Dell’autopsia di Ryuji Takayama (per quanti non lo ricordano era il padre del piccolo Youichi nella saga di The ring e la videocassetta assassina) si occupa Mitsuo Ando. L’anatomo-patologo non è solo un amico intimo del professore ma anche un uomo disperato per non essere riuscito a salvare la vita del figlio. Nonostante le diverse allucinazioni di cui sarà vittima, riuscirà a scoprire dettagli importanti su occulti codici genetici legati alla maledizione di Sadako. Il videotape sembrerebbe essere il veicolo di un virus, modificazione del più noto vaiolo. Lo aiuterà un collega e la compagna e assistente di Takayama, che si rivelerà poi essere ben diversa da quella che sembra. Il tentativo non è più quello di placare l’ira dell’agghiacciante isolana ma restituire la vita a un bambino o salvare il resto del mondo.

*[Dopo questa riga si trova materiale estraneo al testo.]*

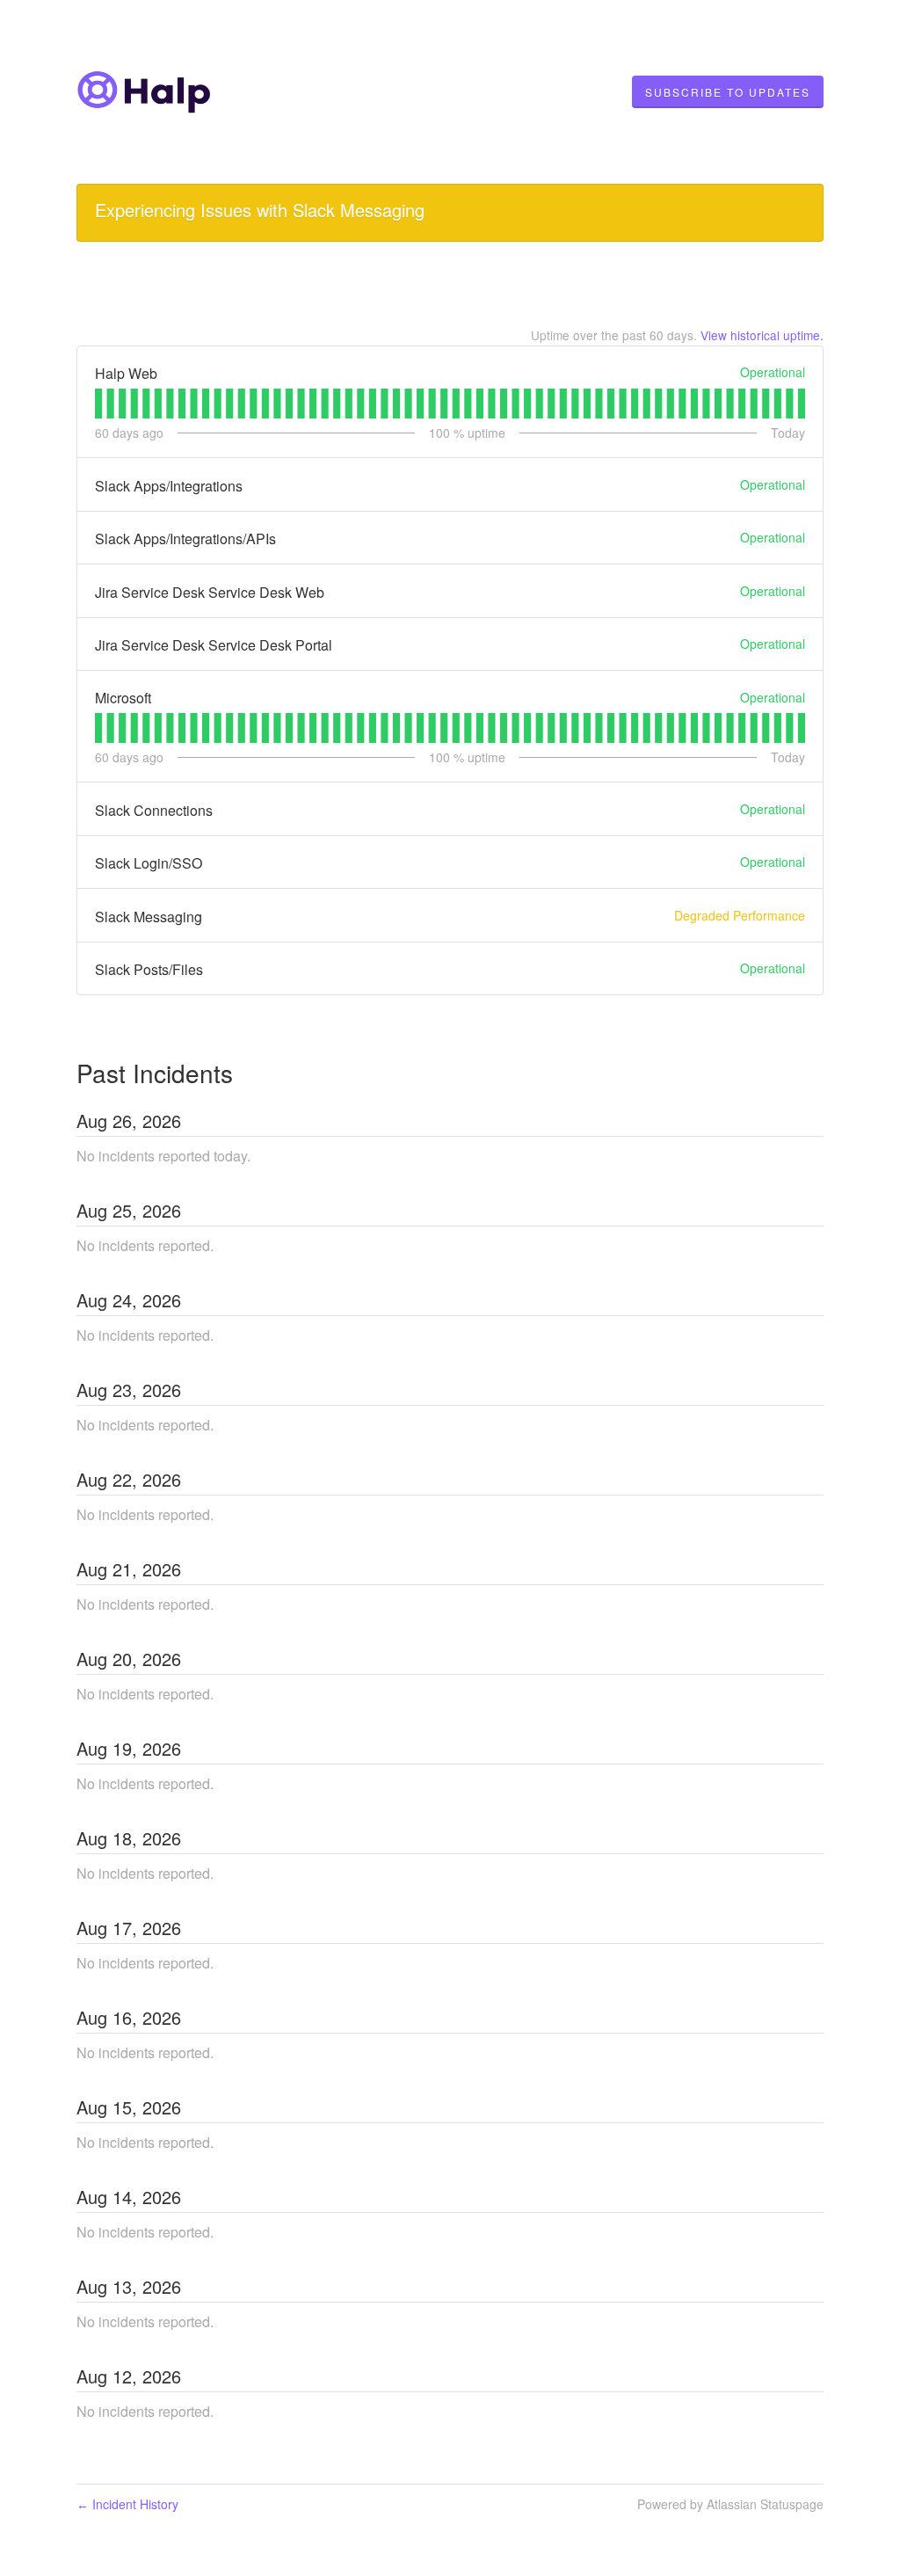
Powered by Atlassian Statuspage (730, 2504)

Uscito quasi contemporaneamente al cult movie The Ring, si propone come il suo effettivo seguito. Il regista Joji Iida, che si era già occupato (senza grandi risultati) della trasposizione televisiva, segue una sceneggiatura piuttosto distante dalla fonte letteraria di Suzuki. Lo svelamento del mistero si affida a presunte speculazioni pseudo-scientifiche, secondo le quali la “maledizione” della videocassetta creata dalla potente Sadako altro non è se non la manipolazione del dna di uno dei virus più distruttivi del vecchio mondo: il vaiolo. Ora, ammesso che la tematica della modificazione del patrimonio genetico sia senza dubbio fortemente attuale, così come il taglio più rapido dato a tutta l’opera (Iida, forte del cospicuo budget affidatogli cerca di spostarsi verso l’hollywoodstyle), non si può fare a meno di notare che Rasen (questo il titolo nipponico) non convince. Il destino dell’umanità affidato alla pura intuizione (fanta)scientica è di sicuro meno conturbante della possibilità di ingerenze metafisiche nella rassicurante dimensione reale. Fin qui si potrebbe anche pensare di non trovarsi di fronte a un lungometraggio epocale quanto a un semplice sequel ben confezionato ma quello che davvero fa bollare il film come “poco dignitoso”, nonostante i tentativi del regista, è il vago senso del ridicolo che segue l’intera vicenda. Mitsuo Ando, padre disperato e codardo, compie gesti al di là dell’umana comprensione, non tanto spinto dal dolore della perdita e dalla disperazione della solitudine (che erano stati il filo portante e malinconico di Ringu) quanto per mancanza di spessore psichico, cosa che lo rende una piccina sagoma di cartone (come quelle che si usavano per fingere di riempire di pubblico le sale cinematografiche) piuttosto che un vero protagonista/eroe.

Uno spettatore, anche poco accorto, non potrà non mettere insieme le seguenti spicciole azioni dell’anatomo-patologo: non si sforza di salvare il figlio (presumibilmente, dalle scene che ci vengono mostrate, si rifiuta di nuotare più in profondità per paura dell’abisso marino anche se vede il piccolo fluttuare inesorabilmente verso il basso), invoca la morte ma non riesce a trovarla (è lecito almeno un ghigno quando scopriamo che persino la maledizione di Sadako lo schiva!), sfrutta sessualmente l’assistente ben consapevole di non amarla (poco curandosi delle smorfie di “scarsa partecipazione” di lei), danna l’intera umanità e infine viene addirittura sbeffeggiato dallo stesso risorto Takayama. Che il film sia passato in sordina non stupisce. Da vedere per avere un quadro completo del fenomeno generato dall’interesse per le vicende di Sadako.

Segnaliamo la possibilità di acquistare l’intera saga (trilogia giapponese, remake americano e The Spiral) in cofanetto della Dynamic a 73,99 €. Inoltre, per chi volesse avere tutti gli anelli della catena, ricordiamo i titoli dei libri di Suzuki Koji (1991 Ringu; 1995 Rasen; 1998 Loop; 1999 Birthday), le serie tv (1999 Ringu: Saishuushou, in 12 episodi e 1999 Spiral: the series, in 13 episodi) e i film non inclusi nel cofanetto Dynamic (1995 Ringu: Kanzenban di Takigawa Chiusi, film tv; 1999 Ring Virus di Kim Dong-bin, della Corea del Sud).